Syria and the Christians
Sir, Paul Richardson’s article on Syria on 28 February was disappointing. His sniping at Russia for intervening in Syria ‘for their own advantage’, besides ignoring the recent selfinterested interventions of Western powers in other Middle Eastern countries for the selfish purposes of petroleum security, fails to appreciate that Russian and Chinese support for the Assad regime in fact best guaranteed that something like fair play towards minority religions such as Christianity has been historically enacted by that political family over recent decades, keeping at bay the destructive terrorism of specifically anti-Christian jihadists.
The imposition by the West of no-fly zones and the armament of rebels, however well-intentioned by Ms Slaughter and Paul, would either have drawn the West once more into another endless morass of military futility, or facilitated a steady supply of arms, inevitably, falling into the hands of real extremists.

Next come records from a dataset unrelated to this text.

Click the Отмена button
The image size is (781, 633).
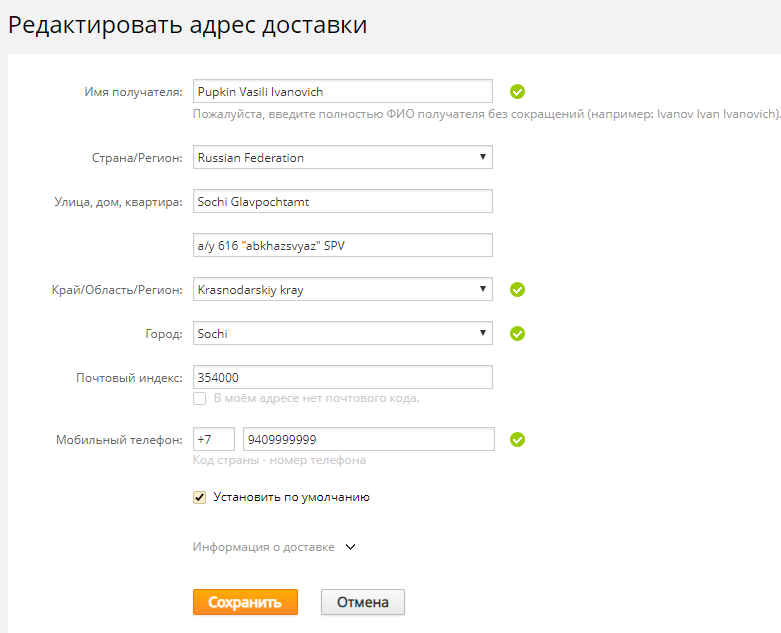363,602
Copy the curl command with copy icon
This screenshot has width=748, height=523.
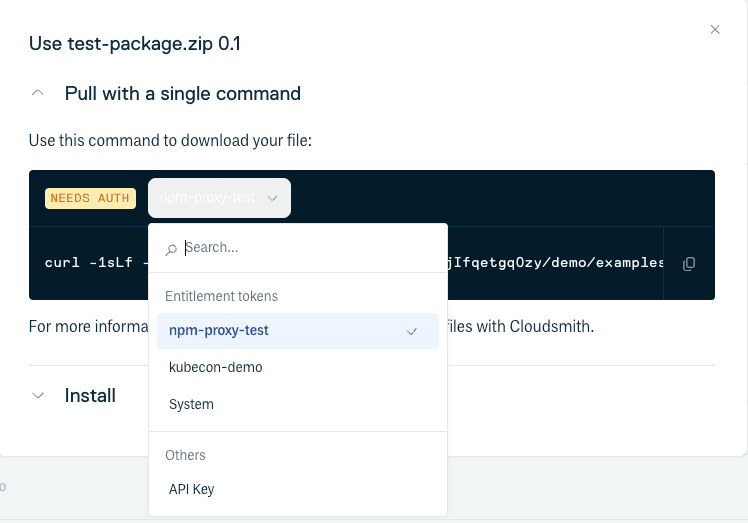(x=689, y=264)
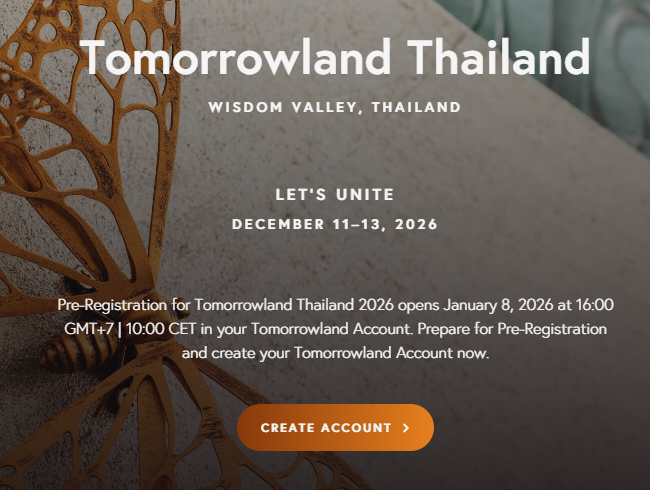Click the Pre-Registration paragraph's first line
The image size is (650, 490).
334,305
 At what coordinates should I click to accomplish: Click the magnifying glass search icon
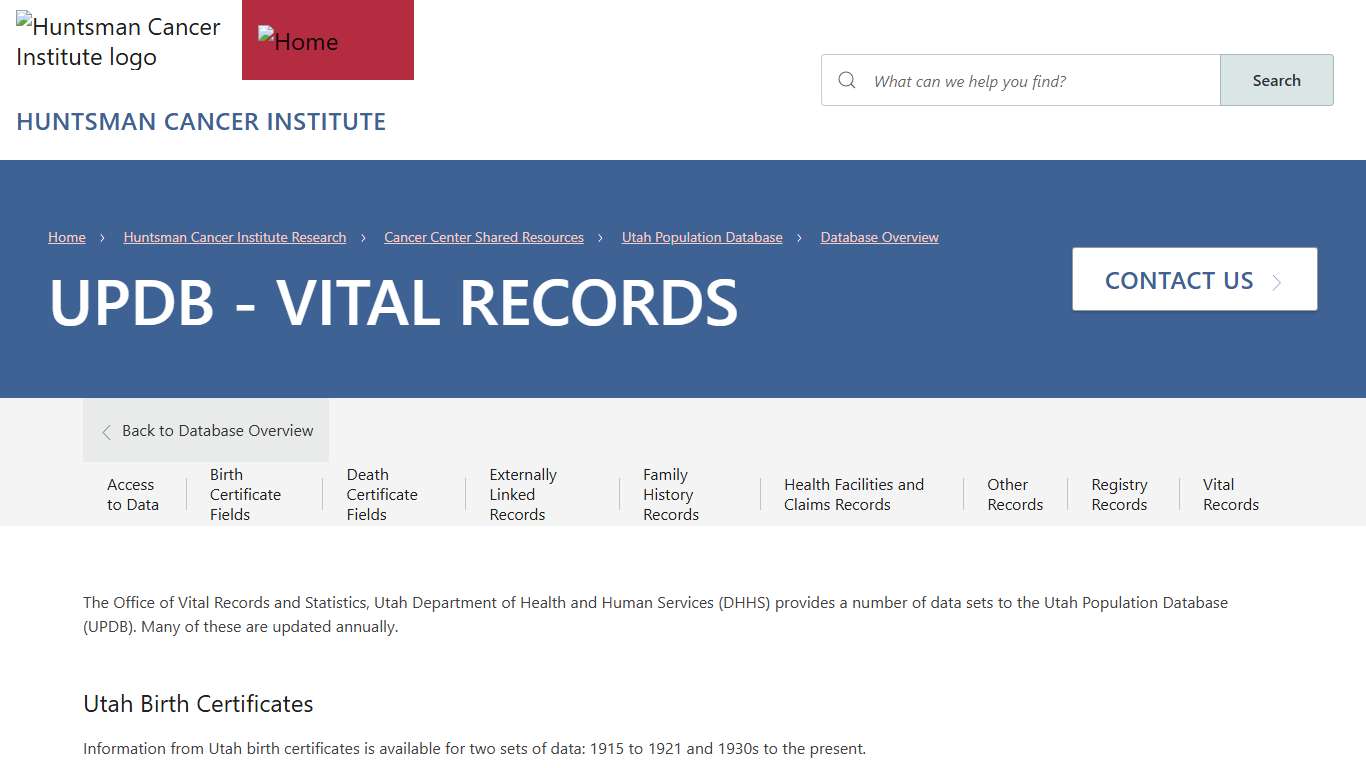pyautogui.click(x=846, y=80)
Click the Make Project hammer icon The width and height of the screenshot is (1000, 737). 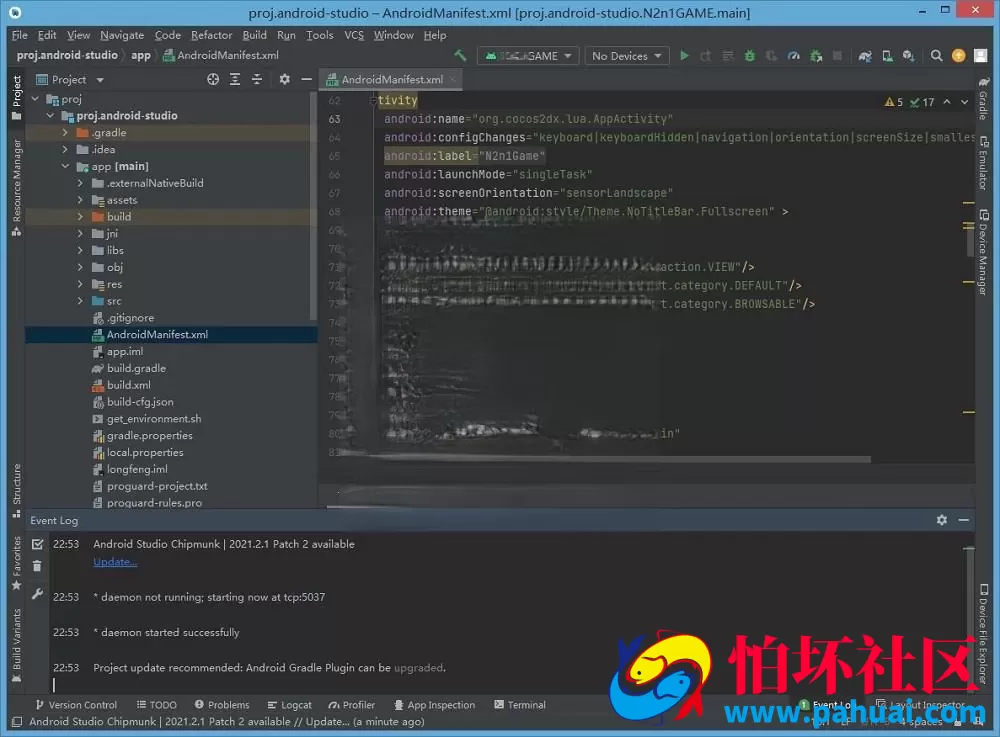pos(460,55)
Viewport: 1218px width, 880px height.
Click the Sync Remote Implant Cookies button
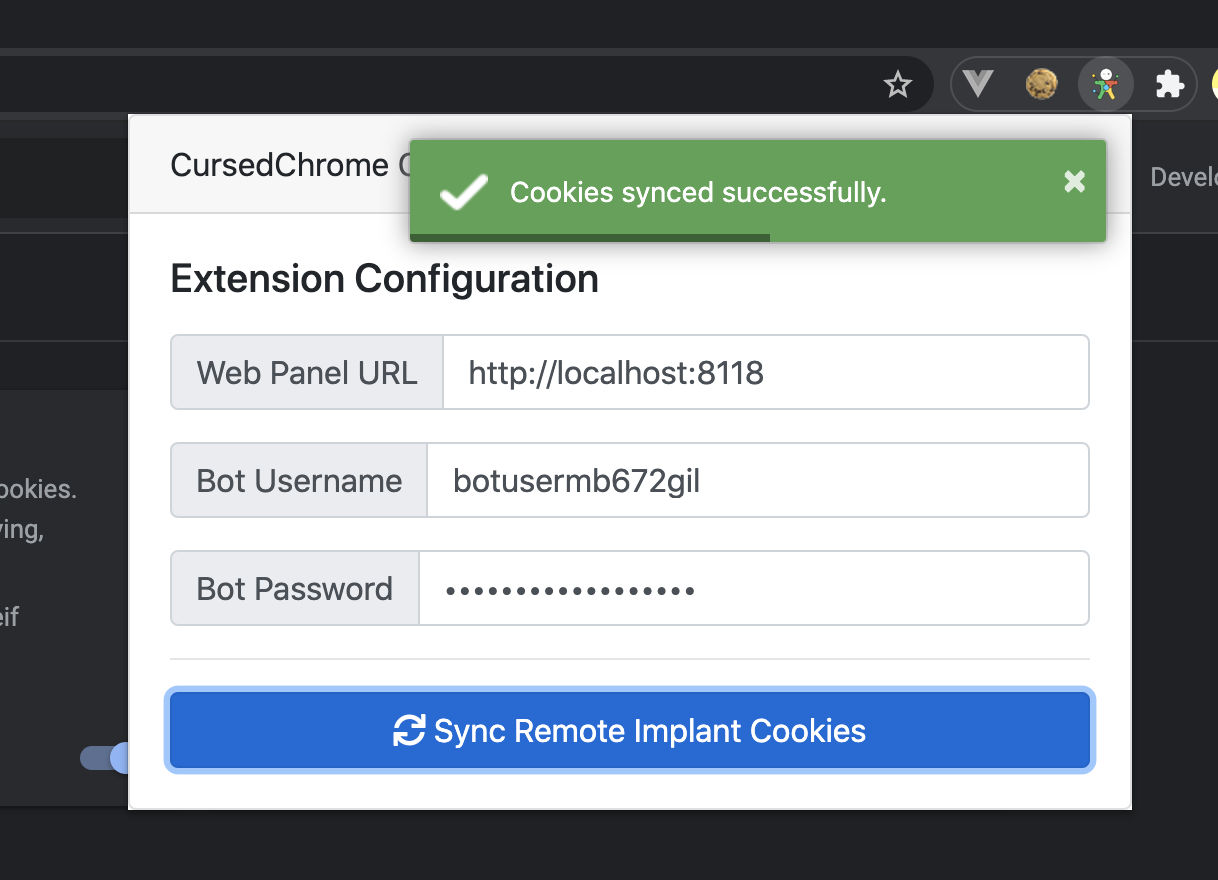pyautogui.click(x=630, y=730)
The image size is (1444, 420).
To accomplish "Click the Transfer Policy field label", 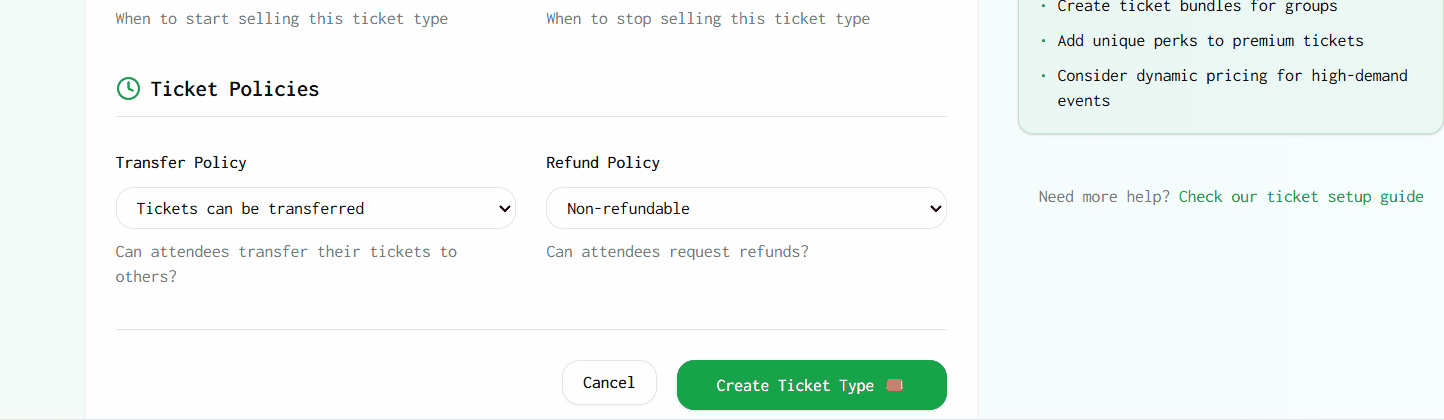I will [181, 163].
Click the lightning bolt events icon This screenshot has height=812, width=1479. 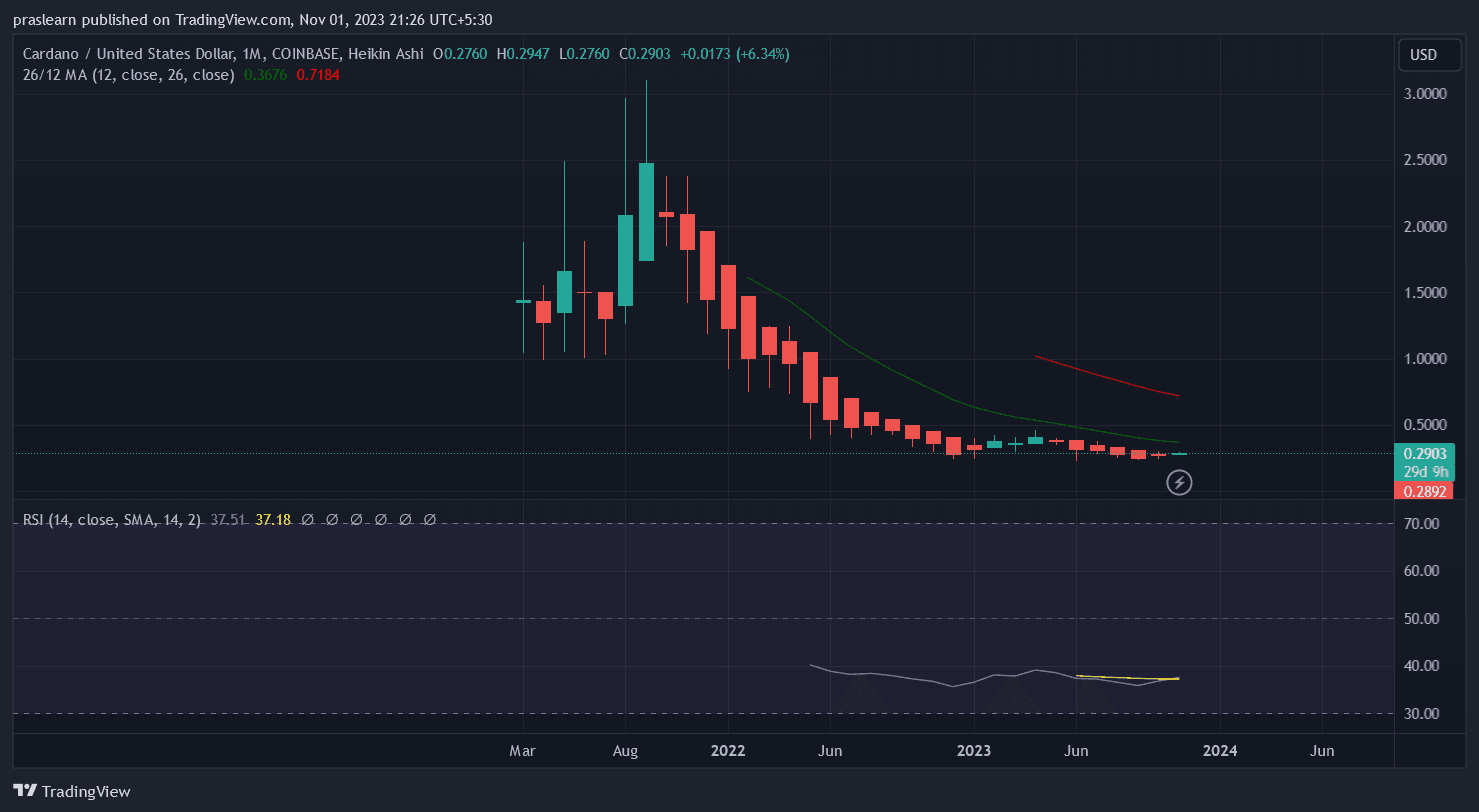click(1180, 483)
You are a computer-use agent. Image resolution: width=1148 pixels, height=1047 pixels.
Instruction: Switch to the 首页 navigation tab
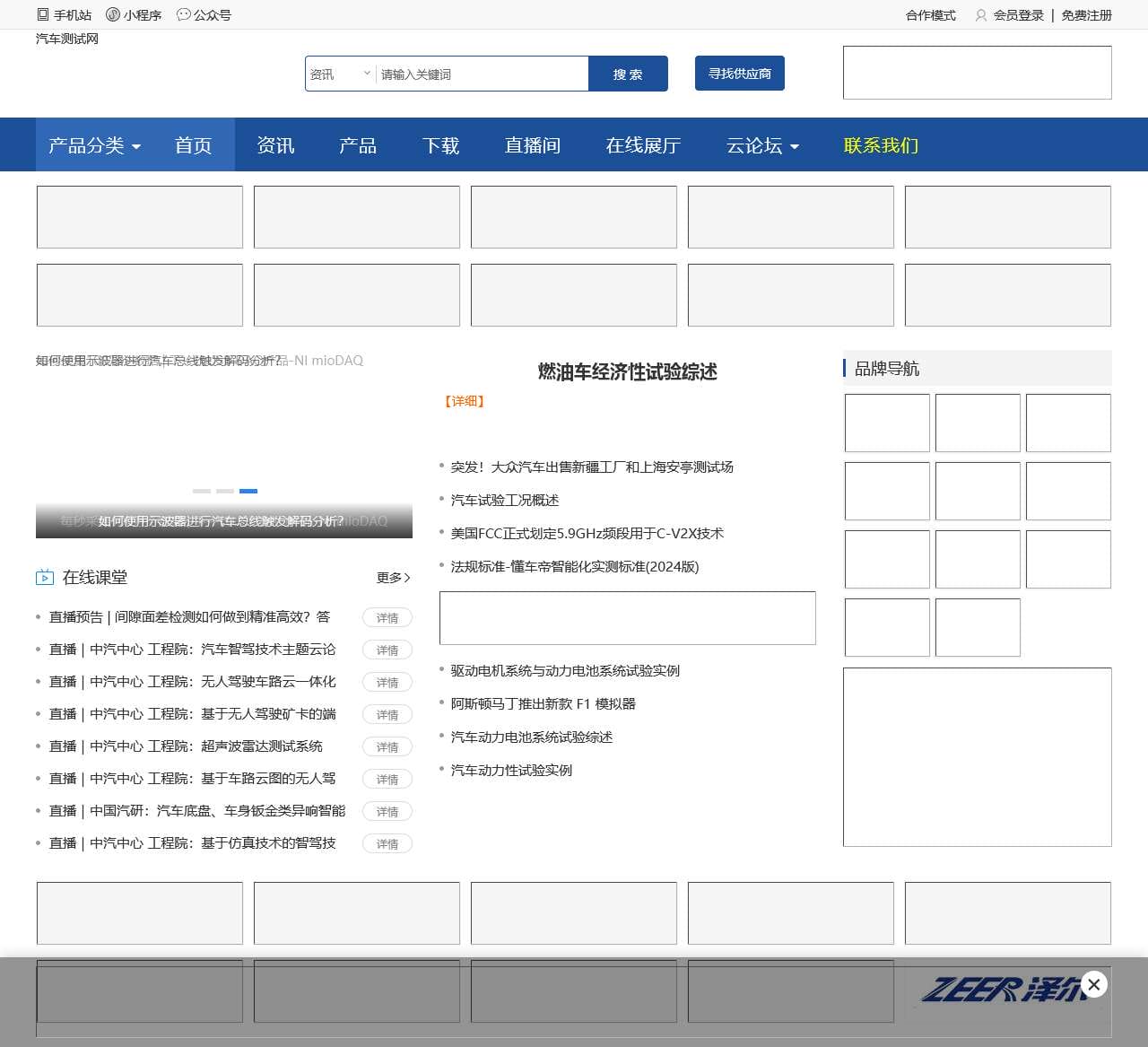[193, 144]
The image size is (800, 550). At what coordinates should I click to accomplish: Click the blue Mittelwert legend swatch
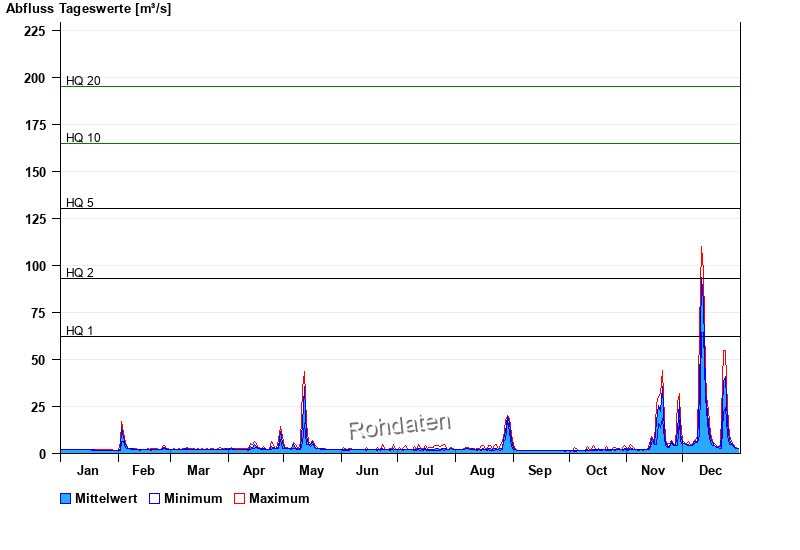66,499
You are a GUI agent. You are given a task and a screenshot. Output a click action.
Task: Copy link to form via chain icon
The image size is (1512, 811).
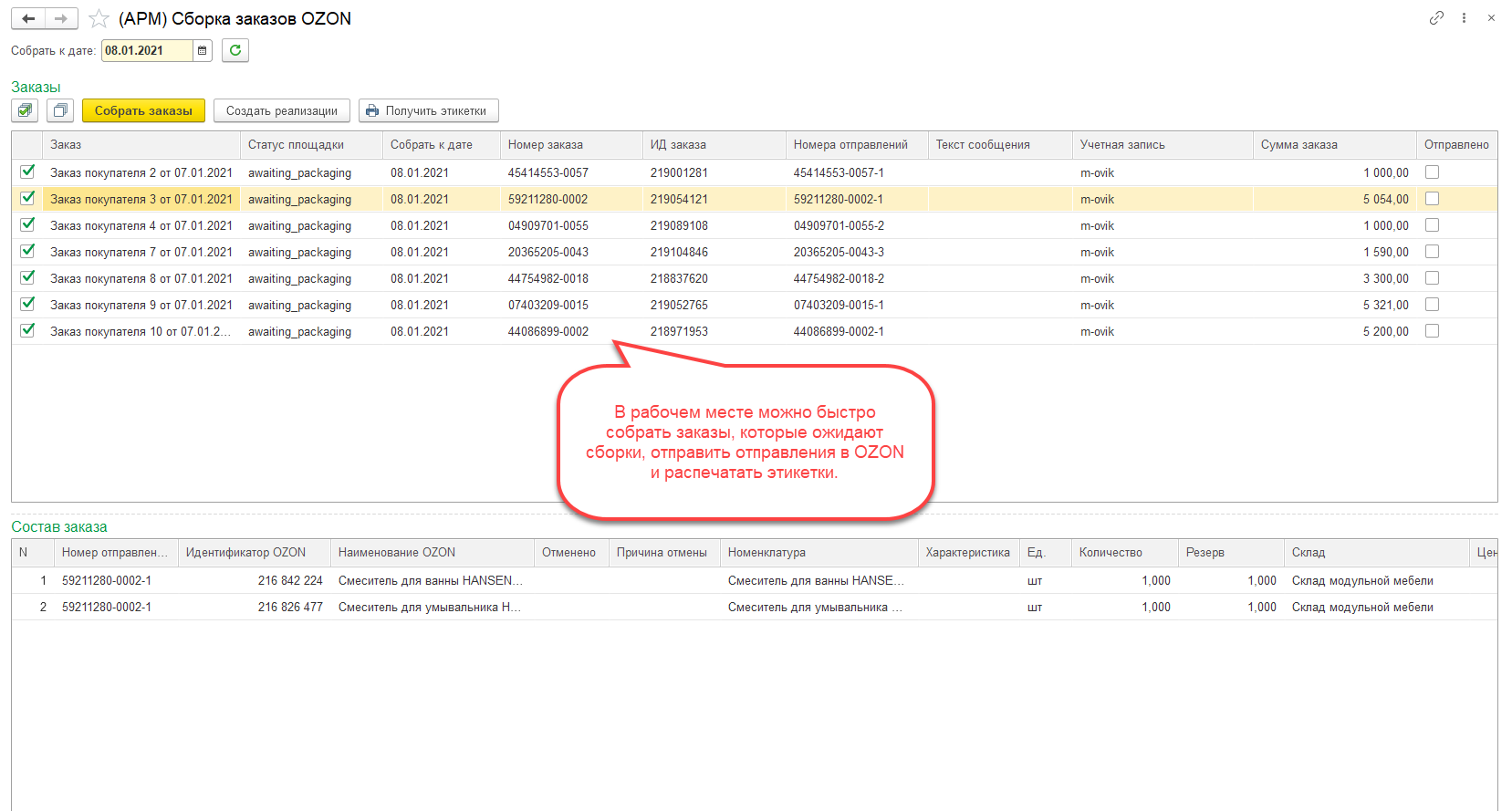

Granted that the Assad dynasty came to power in Syria through copiously spilling blood, ten times such barbaric cruelty would have been visited by well-armed contemporary jihadism upon its endless ranks of religio-political enemies.
The promotion of justice and the punishment of wrongdoing would have been better served by theWest’s leaving the dominant Syrian regime, for all its faults, well alone - as Russia, even if accidentally, perceived.